> _Task directions_
In the records, from the line containing "The image size" through the end of the records, substitute "bookmark icon" for "star icon" and give those lines again with nothing else changed.

[start of Given information]

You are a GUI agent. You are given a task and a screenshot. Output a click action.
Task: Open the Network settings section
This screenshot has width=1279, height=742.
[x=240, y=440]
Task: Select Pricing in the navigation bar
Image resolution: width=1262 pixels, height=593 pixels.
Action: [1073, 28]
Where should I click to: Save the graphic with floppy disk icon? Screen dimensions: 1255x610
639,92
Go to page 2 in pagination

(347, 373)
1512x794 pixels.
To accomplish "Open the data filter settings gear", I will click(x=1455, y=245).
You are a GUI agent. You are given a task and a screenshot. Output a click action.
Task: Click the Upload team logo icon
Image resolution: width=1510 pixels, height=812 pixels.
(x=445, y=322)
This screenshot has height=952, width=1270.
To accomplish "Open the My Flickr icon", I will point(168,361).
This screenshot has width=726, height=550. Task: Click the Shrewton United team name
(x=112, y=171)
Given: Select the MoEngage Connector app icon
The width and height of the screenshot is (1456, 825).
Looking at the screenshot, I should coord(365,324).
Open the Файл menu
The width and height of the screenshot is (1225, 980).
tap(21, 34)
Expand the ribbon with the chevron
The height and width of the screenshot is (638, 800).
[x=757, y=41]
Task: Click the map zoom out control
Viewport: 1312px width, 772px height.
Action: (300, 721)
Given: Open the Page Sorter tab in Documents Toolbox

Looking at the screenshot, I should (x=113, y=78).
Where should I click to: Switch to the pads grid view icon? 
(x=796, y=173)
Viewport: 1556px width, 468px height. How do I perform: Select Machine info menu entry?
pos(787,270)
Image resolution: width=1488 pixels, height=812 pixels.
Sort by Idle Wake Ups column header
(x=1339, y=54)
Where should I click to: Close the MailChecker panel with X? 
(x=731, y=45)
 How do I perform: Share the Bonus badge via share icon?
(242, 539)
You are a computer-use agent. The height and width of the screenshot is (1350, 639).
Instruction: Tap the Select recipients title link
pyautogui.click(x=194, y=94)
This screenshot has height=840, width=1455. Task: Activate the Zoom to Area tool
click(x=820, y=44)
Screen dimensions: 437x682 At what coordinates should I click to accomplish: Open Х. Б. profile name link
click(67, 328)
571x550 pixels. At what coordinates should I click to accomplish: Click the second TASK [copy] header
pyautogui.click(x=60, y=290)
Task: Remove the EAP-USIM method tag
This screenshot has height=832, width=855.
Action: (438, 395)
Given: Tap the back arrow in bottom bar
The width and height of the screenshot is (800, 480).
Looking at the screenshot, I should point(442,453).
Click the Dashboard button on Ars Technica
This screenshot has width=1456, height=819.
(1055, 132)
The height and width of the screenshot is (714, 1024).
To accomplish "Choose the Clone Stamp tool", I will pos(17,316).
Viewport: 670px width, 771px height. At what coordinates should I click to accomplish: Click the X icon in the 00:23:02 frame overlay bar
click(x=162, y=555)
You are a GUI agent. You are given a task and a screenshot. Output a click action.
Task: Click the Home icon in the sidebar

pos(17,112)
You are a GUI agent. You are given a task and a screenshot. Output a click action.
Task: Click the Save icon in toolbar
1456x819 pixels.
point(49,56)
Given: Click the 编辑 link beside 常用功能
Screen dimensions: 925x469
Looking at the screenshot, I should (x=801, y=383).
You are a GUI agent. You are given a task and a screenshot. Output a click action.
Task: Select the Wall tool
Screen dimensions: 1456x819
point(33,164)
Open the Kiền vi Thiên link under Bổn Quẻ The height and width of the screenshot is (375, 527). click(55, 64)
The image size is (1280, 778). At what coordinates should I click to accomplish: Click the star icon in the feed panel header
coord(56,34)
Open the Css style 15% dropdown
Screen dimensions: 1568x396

[end of Given information]

> _Answer to this task_
The image size is (1280, 778). At what coordinates should I click to accomplish: Click the bookmark icon in the feed panel header
coord(56,34)
Open the Css style 15% dropdown
Screen dimensions: 1568x396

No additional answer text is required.